Background — Combinations of chemotherapy regimens and monoclonal antibodies have been demonstrated to improve clinical outcomes in patients with metastatic colorectal cancer (mcrc). Although these combination treatment strategies are safe and effective in first-line treatment for mcrc, little is known about their economic consequences and resource allocation implications. In the present study, we evaluated the cost-effectiveness of bevacizumab plus folfiri, cetuximab plus folfiri, and panitumumab plus folfiri for patients with KRAS wild-type mcrc.
Methods — A Markov model simulated the lifetime patient outcomes and costs of each first-line treatment strategy and subsequent lines of treatment from the perspective of the health care payer in Ontario. The model was parameterized using data from the Ontario Cancer Registry, Ontario health administrative databases, and published randomized control trials. Patient outcomes were measured in quality-adjusted life years (qalys), and costs were measured in monetary terms. Costs and outcomes were both discounted at 5% and expressed in 2012 Canadian dollars.

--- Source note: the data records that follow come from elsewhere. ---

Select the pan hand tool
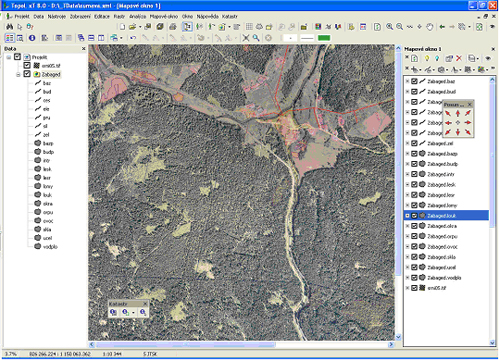point(430,27)
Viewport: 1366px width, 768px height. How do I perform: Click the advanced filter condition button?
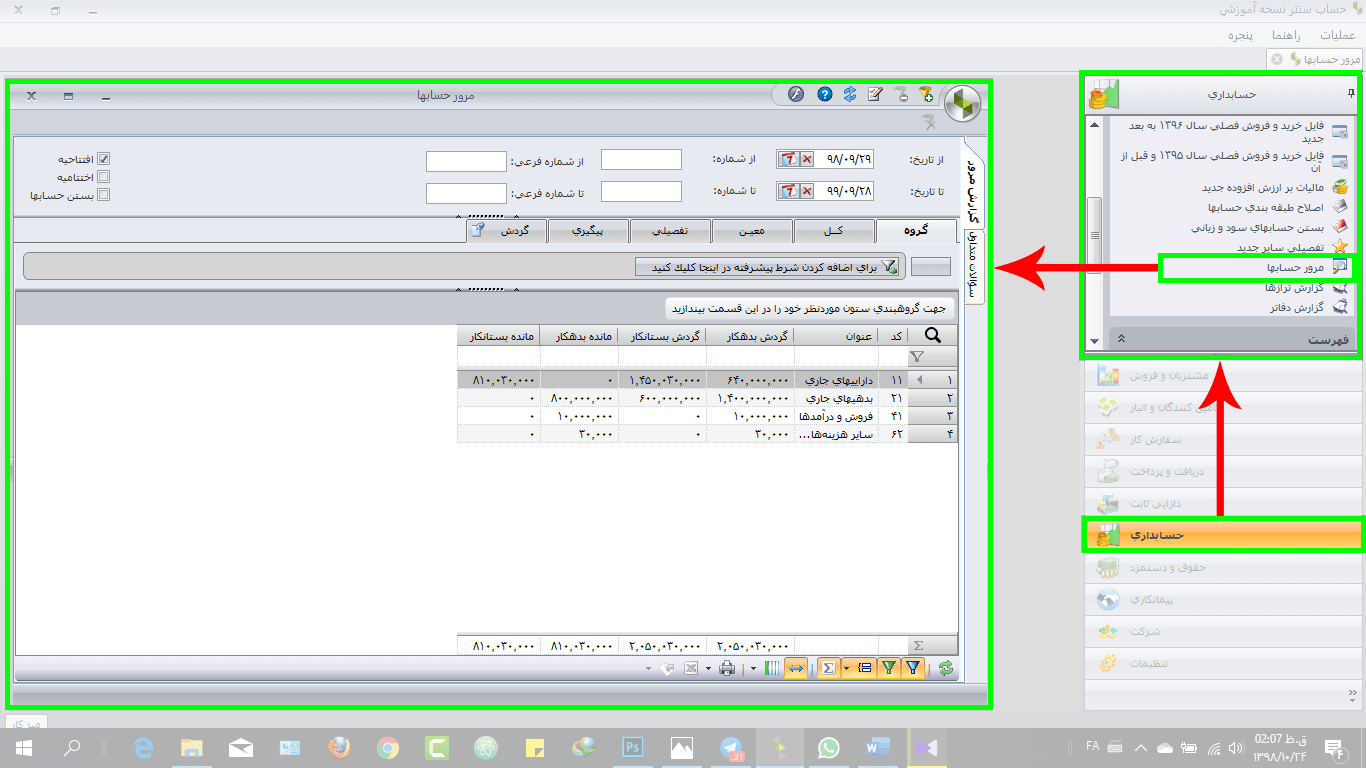(x=767, y=267)
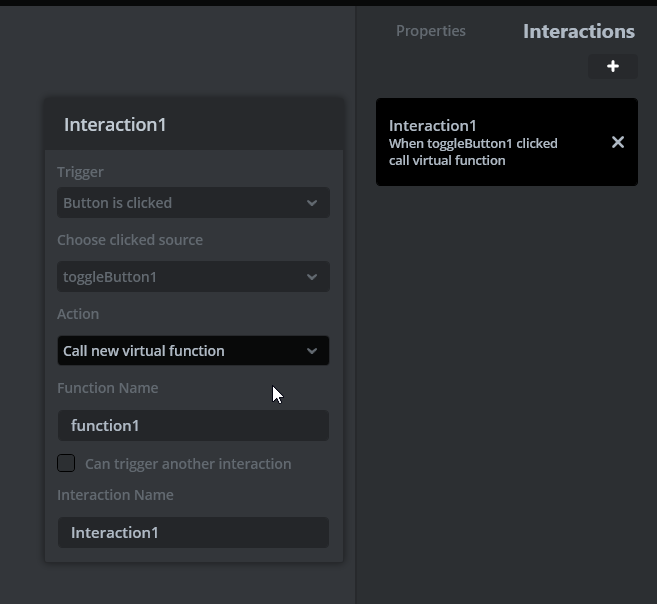Click the 'Action' field label

78,314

Results — For mcrc patients with KRAS wild-type disease, the treatment strategy of bevacizumab plus folfiri was found to dominate the other two first-line treatment strategies. Sensitivity analyses revealed that the incremental cost-effectiveness ratio values were sensitive to the effectiveness of treatment, the costs of bevacizumab and cetuximab, and health utility values.
Conclusions — Evidence from Ontario showed that bevacizumab plus folfiri is the cost-effective first-line treatment strategy for patients with KRAS wild-type mcrc. The panitumumab plus folfiri and cetuximab plus folfiri options were both dominated, but the cetuximab plus folfiri strategy must be further investigated given that, in the sensitivity analyses, the cost-effectiveness of that strategy was found to be superior to that of bevacizumab plus folfiri under certain ranges of parameter values.